Israeli tanks pulled back ahead of Zinni's arrival

That grating sound echoing across the Middle East this week is the noise of U.S. Mideast policy being slammed out of reverse and into first gear. Having spent most of the past three months with its arms folded, blaming Israeli-Palestinian violence almost entirely on Yasser Arafat and sparing Ariel Sharon even pro-forma calls for restraint, the Bush administration has lately been scrambling to reinvent itself as an even-handed activist mediator. The President on Wednesday castigated Sharon's tactics, sponsored a U.N. Security Council resolution calling for a Palestinian state and sent Marine General Anthony Zinni back to Israel to pummel the two sides into a cease-fire.

Reasons for Bush's newfound impatience with Sharon are not hard to find. The Israeli leader's escalation of military action in the West Bank and Gaza has substantially raised the Palestinian body count (163 Palestinians have been killed over the past two weeks) but it has failed to curb attacks on Israelis — 59 Israelis were killed in Palestinian attacks over the same period. Escalation has begotten only further escalation, with no end in sight. And with the U.S. now actively courting Arab support for a campaign against Saddam Hussein, the price of inaction had become intolerable for Washington — America's Arab allies warned Vice President Cheney this week that they currently see Sharon as a greater threat to regional stability than Saddam.

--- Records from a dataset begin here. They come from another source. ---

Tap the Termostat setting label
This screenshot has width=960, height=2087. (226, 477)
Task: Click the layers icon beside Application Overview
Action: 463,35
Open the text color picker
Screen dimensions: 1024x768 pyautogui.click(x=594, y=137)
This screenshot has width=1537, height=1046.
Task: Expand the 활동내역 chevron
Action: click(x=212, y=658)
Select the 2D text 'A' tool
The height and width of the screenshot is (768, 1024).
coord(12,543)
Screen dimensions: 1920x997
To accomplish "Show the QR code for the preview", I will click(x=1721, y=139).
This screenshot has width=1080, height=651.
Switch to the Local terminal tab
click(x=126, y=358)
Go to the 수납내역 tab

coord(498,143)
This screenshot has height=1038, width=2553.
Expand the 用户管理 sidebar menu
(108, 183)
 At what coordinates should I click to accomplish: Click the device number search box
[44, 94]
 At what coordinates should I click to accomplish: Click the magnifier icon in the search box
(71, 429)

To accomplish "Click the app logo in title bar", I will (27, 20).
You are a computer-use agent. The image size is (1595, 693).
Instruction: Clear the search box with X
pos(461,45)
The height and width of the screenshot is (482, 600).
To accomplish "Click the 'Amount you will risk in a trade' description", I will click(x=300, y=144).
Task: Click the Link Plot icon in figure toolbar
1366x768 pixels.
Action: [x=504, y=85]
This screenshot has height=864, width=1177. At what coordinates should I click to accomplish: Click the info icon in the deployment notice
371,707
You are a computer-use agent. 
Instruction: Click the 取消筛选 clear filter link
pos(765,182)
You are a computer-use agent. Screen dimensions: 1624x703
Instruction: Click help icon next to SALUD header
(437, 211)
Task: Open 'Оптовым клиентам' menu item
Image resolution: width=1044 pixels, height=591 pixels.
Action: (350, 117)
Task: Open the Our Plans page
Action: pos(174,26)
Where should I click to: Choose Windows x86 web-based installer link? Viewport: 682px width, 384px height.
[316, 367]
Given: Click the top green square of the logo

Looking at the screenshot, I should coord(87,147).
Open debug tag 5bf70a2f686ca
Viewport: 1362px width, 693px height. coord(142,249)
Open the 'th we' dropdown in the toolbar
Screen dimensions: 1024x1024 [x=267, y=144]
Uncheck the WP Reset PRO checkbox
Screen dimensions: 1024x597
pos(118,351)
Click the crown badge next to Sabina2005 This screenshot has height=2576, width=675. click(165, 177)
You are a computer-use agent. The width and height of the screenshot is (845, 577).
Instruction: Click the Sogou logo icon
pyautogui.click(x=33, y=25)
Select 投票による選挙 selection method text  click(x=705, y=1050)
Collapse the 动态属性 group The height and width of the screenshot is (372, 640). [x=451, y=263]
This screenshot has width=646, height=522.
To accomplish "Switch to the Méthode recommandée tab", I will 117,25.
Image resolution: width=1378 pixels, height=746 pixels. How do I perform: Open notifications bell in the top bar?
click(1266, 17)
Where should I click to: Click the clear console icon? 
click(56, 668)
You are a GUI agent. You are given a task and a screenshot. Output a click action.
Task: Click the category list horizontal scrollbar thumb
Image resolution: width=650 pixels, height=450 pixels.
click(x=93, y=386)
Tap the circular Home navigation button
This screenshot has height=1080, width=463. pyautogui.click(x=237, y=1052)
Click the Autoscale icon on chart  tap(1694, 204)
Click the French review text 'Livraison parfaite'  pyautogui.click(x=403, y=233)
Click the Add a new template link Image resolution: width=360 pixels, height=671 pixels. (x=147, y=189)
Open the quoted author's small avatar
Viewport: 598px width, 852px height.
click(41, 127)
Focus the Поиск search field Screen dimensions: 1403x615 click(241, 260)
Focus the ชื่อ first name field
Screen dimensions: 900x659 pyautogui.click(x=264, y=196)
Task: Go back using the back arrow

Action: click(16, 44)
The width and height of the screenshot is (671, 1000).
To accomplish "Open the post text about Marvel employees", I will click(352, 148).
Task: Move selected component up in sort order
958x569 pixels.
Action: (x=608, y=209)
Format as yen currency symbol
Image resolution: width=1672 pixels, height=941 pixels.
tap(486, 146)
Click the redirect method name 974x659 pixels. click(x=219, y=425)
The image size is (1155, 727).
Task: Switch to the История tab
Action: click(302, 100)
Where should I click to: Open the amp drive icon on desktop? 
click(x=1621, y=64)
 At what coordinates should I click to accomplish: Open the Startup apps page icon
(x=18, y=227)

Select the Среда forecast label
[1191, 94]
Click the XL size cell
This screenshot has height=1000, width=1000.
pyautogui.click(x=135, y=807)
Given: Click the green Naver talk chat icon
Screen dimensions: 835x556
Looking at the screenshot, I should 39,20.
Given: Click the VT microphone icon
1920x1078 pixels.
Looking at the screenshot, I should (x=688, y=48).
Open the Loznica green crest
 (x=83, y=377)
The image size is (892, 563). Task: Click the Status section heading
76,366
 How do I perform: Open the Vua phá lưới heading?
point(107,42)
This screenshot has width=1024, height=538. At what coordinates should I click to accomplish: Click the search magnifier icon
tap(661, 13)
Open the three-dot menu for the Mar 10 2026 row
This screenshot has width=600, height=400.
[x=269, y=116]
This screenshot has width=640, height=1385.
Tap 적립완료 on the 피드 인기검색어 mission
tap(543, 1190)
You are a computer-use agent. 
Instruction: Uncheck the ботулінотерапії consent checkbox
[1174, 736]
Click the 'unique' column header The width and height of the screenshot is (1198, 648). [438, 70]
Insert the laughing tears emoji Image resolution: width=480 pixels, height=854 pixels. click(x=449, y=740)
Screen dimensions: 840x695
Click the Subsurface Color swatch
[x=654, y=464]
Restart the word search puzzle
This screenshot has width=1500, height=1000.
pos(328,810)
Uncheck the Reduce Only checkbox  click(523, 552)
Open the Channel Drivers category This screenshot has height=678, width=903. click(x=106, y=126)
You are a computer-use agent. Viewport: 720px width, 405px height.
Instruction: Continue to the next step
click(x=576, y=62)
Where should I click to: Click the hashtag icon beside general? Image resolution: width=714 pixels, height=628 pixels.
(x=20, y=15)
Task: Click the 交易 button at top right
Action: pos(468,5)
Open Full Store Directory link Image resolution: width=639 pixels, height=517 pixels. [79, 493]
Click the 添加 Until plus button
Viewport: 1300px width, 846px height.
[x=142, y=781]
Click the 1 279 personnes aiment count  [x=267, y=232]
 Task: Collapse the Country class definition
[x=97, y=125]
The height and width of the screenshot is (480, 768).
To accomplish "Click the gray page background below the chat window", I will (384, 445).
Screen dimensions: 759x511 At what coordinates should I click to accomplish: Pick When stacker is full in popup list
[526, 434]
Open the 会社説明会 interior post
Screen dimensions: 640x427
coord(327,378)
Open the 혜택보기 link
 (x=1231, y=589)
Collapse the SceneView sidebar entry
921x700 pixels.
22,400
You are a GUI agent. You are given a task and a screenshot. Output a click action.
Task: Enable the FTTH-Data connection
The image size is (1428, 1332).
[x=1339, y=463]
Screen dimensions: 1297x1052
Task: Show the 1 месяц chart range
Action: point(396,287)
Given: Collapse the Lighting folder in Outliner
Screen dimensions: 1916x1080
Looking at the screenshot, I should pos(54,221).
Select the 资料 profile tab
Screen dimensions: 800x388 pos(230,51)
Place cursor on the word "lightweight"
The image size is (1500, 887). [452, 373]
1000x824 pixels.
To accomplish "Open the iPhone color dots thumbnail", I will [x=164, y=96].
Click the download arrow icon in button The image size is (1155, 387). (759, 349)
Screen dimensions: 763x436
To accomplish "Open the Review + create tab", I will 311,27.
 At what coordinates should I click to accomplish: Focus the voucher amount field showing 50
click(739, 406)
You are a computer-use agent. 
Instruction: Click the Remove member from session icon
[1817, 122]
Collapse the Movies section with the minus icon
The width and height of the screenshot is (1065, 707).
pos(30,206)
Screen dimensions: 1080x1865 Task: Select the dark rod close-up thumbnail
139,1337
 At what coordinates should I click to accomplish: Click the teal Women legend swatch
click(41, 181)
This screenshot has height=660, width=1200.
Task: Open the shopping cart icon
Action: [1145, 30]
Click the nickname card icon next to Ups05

Zinni's cease-fire mission is in no small part to run interference for Cheney's efforts to recruit Arab support against Saddam, and the Israelis have adjusted their posture accordingly. Sharon has dropped his insistence on seven days of calm before implementing a cease-fire, vowed to ease travel restrictions on Arafat, and ordered Israeli troops out of the West Bank town of Ramallah. Still, the Bush administration on Thursday asked for more — an Israeli pullout from all Palestinian Authority (PA) territory. The Palestinians have long said that there would be no cease-fire talks as long as Israeli forces remained on their turf, and the U.S. call for Israeli compliance reflects the extent to which the political initiative has shifted back to Arafat.

U.S. pressure may not be the only reason for Sharon's climb-down. His failure to stem the escalating tide of violence had left him teetering in the face of plummeting poll numbers and mounting challenges from both right and left. Following the U.S. line allows him to reposition himself in the center, alongside his Labor Party coalition partners on whose support he will depend to stave off the collapse of his government as right-wingers defect — and hold his most dangerous challenger, Benjamin Netanyahu, at bay.

Sharon's political decline has been mirrored by Arafat's revival. Three months of confinement by Israeli tanks worked wonders for his domestic political standing, and Washington's urgent need to stem the raging violence has required a rapid rehabilitation of Arafat in U.S. thinking. Arafat had long urged Washington to send back Zinni and resume its mediating role, but now the Marine general may not have enough to offer. Arafat is looking for activation of the Tenet and Mitchell cease-fire plans, with the bonus of U.S. observers being deployed to monitor both sides' compliance.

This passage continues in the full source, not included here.